Japanese Government released a postal stamp on Muthuji from Salem – Why?

via Courtesy: VSK Chennai published on December 27, 2011

Bharadwaj, a youth from Kanchipuram, Tamilnadu went to Japan in the 10th century (736 AD). To the Japanese he was ‘Baramon’. He taught them Buddhism, Ramayana, Sanskrit, Dharma, Hindu Philosophy and gave them culture, art and music. Today everything with which the Japanese rightly feel proud of as their ancient heritage and culture was given to them by this monk. The Japanese have three scripts – one of them based on Tamil and Sanskrit. That was given by “Baramon Bharadwaj”.

A Japanese delegate Shri Shuzo Matsunoga participated in the Fifth World Tamil Conference held at Thanjavur in 1981 (30 years ago). He presented a paper on ‘Thirukural & Thiruvalluvar in the eyes of Japan’. Muthu, now 91years young, of Omalur off Salem, Tamilnadu came in contact with Sri Shuzo Matsunoga after the Conference. They discussed at length the Tamil culture and literature. Shuzo translated the English version of G U Pope’s Thirukuraal (aphorisms) as guided by Muthu Ji. Shuzo also translated various books of Subramania Bharathi (Kuil Paatu), Naaladiar, Vallalarr poems, Manimegalai and Silapathigaram into Japanese language. Shuzo not only translated the literature but also the culture/rituals of tamils from birth to death, which was greatly relished by the Japanese. Shuzo also bagged a prize for translation of tamil work in 1985 organized by University of Tanjore who also authors a book “My India as seen through letters”.

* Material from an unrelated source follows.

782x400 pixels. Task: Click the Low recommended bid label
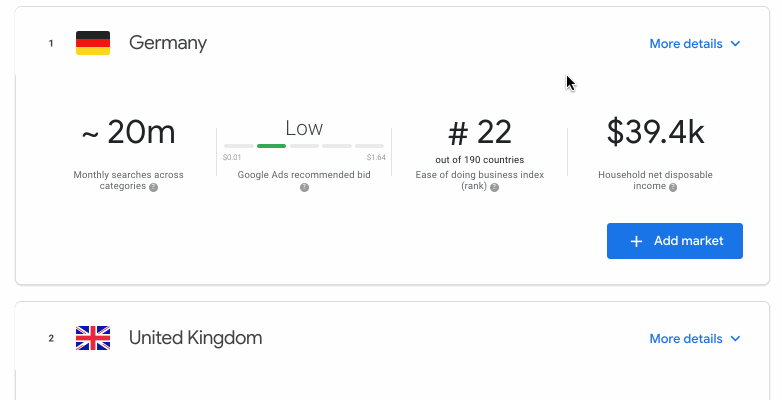click(304, 128)
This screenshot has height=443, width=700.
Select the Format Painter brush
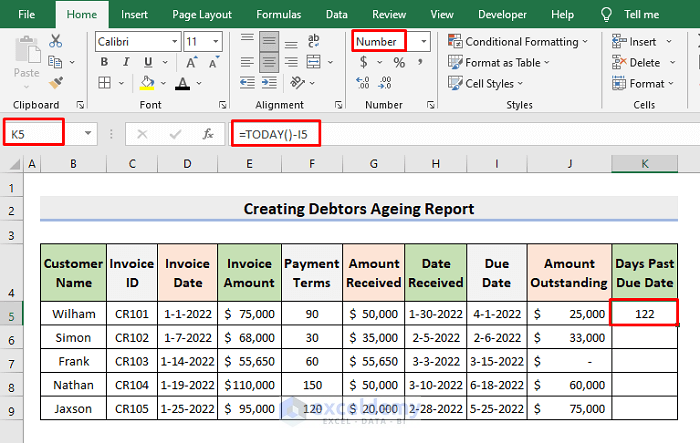point(55,82)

Now, the Government of Japan has included this Thirukural as a lesson in the text book at college level. To cap it all, when the Japanese Government proposed to release a postal stamp to honour Shuzo Matsunoga for his works, he humbly refused and said, “To translate this tamil literature into Japanese language, Muthu from Salem has helped me. So the credit goes to him”. On his recommendation the Japanese Government released a postal stamp on Muthu (Salem) for 80 Yen (Rs.27/-) in 2007. Muthu, a humble and noble person, did nothing for selfish end. It was all for the tamil literature. He communicated all this over to his friend in Japan only through 200 letters, while, in the Facebook age, individuals transmit info electronically.

Shri Ravikumar of Vishwa Vibhag during his tour of Tamilnadu, met Muthu Ji. He was received well. Muthu ji lauded RSS for its social service and patriotic fervor.